Gezongen gedichten maken al sinds 2002 deel uit van Jannah's repertoire. ‘Het verrijkt me als musicus en als mens. Vooral door wat ik terug krijg. En dat is me gegeven, ik ben op dat pad gezet.’
Dat begon met het idee om haar gedichten te laten zingen. Ton van de Langkruis, directeur van het Haags literatuurfestival Writers Unlimited, toen Winternachten, vroeg haar er voor. Jannah vond het een goed idee en een mooie uitdaging en maakte een keuze uit een serie voor haar door Gerrit Komrij voorgeselecteerde gedichten. ‘
Ik wist dat ik voorzichtig te werk moest gaan, dienend. Ik dacht niet ‘dat doe ik wel even’, mijn eigen ego telde niet. Want het zijn wel gedichten, iets dat uit andermans geest komt, met een gelaagdheid waar iedereen wat anders in kan zien en wat anders uit kan halen haalt. En daar mag je niet zomaar mee rommelen’, zegt de vrouw die vaak ter plekke de mooiste improvisaties kan maken.

**Wat nodig is:** Schrijf het stuk hierboven over Jannah en haar gezongen gedichten verder, aansluitend op de laatste zin.

**Getoonde gegevens:**

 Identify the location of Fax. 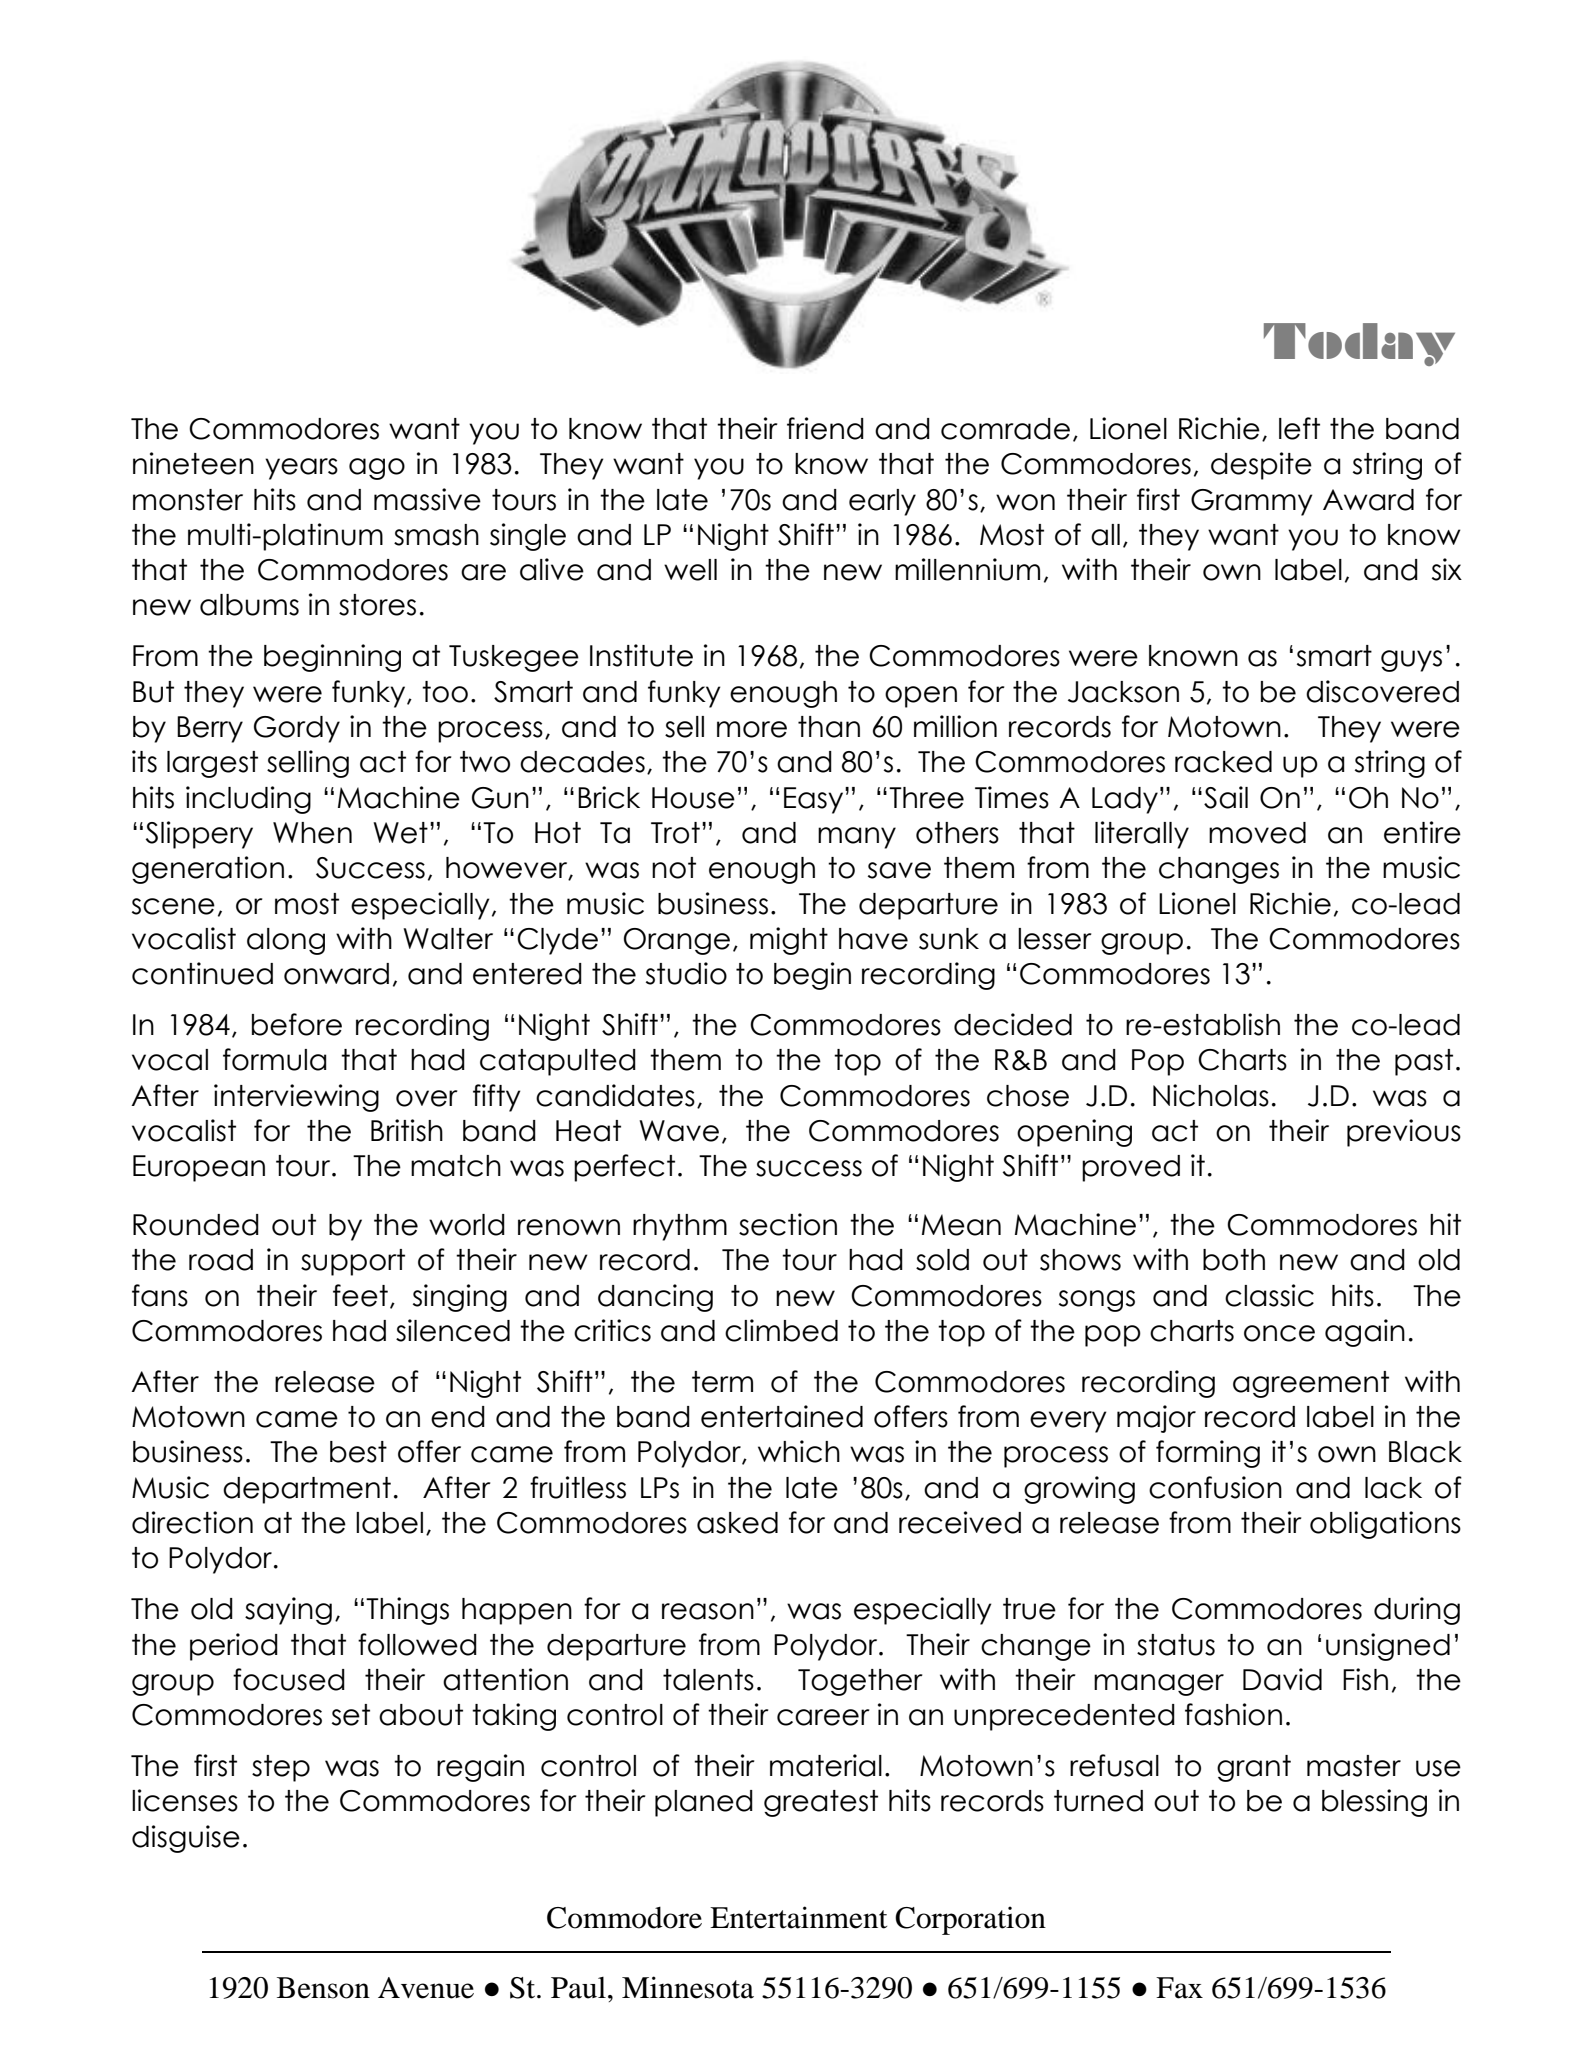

**Uitvoer oefening:**
Spiritueel
Jannah, domineesdochter, kwam er achter dat ze vrij moest zijn in haar hoofd en zocht rust. ‘Ik heb kaarsen aangestoken en ik heb een gebed gedaan, en gevraagd om inspiratie. En vooral om als instrument gebruikt te worden: het moest niet gaan om mij, maar om de poëzie. Daarna ben ik gaan mediteren. Toen was mijn hoofd vrij, begon het te stromen en ben ik aan de slag gegaan.’
Het was een succes en het leidde in 2004 tot het album Gedichten Gezongen, waarvan in het najaar een tweede versie verschijnt. Voor die productie wordt op dit moment aan fondsenwerving gedaan via crowd fundingsite voordekunst.nl. Tik Jannah daar in in het zoekscherm en u komt op de juiste plek.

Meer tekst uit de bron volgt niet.